Harvard Forest provides many great opportunities for studying global change, and in the umbrella of global change, factors like global warming, nitrogen deposition, soil warming and other large-scale changes will be important in predicting the future of Earth's ecosystems. These large scale changes have been implicated in potential decreases in species diversity across many different types of organisms, and the Pringle lab want to see if species diversity in the decomposer community could decrease as a result of global change.

[Decomposer fungi.]Decomposer fungi provide a good system for studying global change because unlike most microbial communities, they produce readily-visible fruitbodies, which is a clear advantage in biodiversity studies. This summer, I have been collecting all the fungal fruiting bodies I can find and culturing them at the Torrey Lab's microbial facilities. Later in the summer we will do a species identification for them. We will record the species diversity of plots with nitrogen deposition (control, low nitrogen deposition, high nitrogen deposition) and with soil warming (control, +5 C above ambient temperature).

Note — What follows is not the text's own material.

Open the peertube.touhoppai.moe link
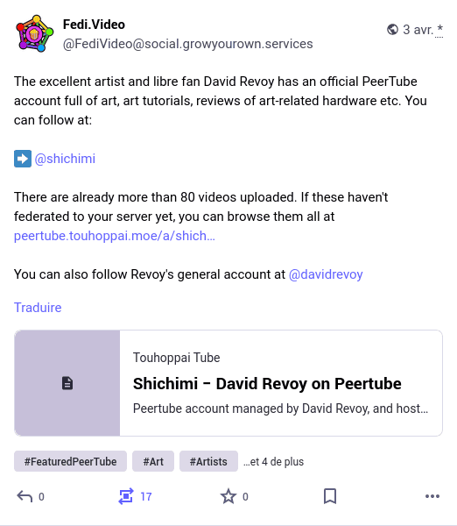[x=114, y=236]
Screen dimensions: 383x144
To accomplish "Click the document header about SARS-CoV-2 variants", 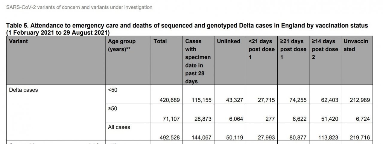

We predict that we will see fewer species of decomposer fungi in plots with excess nitrogen in the soil and with warmer soils, but the negative effects will be disproportionate, with some groups able to adapt to their environments while others will be unable to grow in the manipulated conditions or be at a disadvantage.

The project will form part of my senior thesis and will be used by the Pringle Lab and the Frey Lab at the University of New Hampshire in their long-term studies of microbial communities in the soil.